[Start of section]

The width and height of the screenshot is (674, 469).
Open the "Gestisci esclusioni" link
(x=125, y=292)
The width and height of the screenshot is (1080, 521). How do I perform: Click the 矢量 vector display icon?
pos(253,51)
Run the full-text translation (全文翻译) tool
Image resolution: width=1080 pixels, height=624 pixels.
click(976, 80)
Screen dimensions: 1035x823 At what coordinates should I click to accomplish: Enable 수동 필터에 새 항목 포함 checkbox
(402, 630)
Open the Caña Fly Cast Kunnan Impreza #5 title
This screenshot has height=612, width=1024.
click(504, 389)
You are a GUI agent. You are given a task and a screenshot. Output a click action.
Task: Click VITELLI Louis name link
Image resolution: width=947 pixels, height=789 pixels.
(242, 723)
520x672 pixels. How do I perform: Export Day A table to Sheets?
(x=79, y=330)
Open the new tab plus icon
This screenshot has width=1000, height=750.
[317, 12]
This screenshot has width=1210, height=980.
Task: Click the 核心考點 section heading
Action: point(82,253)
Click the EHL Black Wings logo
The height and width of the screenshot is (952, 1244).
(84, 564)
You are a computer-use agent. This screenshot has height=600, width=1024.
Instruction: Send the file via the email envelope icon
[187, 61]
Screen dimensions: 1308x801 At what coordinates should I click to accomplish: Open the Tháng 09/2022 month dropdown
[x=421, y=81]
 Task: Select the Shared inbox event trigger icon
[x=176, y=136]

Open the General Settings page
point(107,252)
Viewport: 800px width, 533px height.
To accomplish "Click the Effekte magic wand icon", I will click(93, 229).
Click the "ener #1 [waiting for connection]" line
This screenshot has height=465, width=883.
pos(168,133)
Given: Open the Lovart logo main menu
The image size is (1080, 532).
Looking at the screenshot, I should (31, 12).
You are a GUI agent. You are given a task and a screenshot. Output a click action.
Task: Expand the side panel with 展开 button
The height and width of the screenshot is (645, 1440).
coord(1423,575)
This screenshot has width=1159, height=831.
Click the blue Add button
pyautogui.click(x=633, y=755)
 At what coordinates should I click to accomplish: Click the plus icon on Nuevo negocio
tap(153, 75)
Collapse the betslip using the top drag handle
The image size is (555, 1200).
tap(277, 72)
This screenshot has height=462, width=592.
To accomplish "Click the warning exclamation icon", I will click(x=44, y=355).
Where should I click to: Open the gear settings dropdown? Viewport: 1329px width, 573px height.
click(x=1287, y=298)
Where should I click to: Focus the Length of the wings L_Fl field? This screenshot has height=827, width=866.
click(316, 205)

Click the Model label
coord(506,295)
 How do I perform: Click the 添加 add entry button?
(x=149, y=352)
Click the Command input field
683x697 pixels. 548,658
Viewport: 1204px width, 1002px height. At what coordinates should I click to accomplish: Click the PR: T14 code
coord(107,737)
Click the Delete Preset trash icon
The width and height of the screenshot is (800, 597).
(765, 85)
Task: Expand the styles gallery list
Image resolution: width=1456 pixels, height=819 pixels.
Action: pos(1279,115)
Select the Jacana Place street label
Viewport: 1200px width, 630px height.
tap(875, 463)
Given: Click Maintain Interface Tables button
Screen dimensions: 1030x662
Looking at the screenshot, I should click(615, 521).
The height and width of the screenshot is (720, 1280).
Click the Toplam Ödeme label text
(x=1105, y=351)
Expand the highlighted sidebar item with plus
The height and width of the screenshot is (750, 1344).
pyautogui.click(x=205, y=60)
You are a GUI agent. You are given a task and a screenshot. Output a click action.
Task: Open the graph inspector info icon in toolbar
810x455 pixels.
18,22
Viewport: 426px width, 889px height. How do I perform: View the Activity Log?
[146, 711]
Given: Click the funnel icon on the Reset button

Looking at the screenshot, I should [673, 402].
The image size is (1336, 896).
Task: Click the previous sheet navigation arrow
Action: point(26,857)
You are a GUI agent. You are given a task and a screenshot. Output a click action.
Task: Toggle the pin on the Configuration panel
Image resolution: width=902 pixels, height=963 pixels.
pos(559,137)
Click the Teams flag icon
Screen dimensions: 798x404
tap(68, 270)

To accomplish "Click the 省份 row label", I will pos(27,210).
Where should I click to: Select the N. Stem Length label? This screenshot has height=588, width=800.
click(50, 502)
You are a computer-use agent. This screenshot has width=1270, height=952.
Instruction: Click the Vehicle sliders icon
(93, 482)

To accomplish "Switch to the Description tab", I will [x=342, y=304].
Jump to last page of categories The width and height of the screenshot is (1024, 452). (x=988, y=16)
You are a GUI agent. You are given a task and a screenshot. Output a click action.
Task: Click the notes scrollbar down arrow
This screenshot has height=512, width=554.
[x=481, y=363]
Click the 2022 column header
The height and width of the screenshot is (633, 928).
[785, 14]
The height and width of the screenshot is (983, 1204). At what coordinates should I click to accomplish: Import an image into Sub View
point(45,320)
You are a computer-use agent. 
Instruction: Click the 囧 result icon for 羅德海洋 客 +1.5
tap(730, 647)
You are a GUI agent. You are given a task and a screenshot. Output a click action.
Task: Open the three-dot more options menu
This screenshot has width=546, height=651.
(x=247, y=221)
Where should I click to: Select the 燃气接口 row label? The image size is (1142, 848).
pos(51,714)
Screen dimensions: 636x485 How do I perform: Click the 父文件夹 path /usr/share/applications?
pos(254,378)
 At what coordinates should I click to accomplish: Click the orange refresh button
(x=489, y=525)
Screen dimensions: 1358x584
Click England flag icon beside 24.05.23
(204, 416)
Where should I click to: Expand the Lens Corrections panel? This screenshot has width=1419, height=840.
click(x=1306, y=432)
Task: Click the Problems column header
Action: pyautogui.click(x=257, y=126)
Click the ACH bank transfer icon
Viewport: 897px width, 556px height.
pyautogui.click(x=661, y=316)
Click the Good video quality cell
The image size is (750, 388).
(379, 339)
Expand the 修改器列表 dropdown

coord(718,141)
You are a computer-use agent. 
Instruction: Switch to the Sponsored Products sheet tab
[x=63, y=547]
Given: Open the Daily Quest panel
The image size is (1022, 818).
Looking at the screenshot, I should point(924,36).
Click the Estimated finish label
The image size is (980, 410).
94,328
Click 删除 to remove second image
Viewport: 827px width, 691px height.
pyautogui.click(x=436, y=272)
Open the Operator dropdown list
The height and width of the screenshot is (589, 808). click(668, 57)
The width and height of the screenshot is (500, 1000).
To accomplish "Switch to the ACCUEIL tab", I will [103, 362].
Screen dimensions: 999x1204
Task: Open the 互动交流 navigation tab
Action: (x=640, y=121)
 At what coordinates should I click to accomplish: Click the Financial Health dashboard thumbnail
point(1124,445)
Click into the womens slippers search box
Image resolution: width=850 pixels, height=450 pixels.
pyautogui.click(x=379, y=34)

[End of section]

## Task instructions
Check each line above for the string "with" and copy the ones that have it.

## Answer for this exercise
Task: Expand the side panel with 展开 button
Expand the highlighted sidebar item with plus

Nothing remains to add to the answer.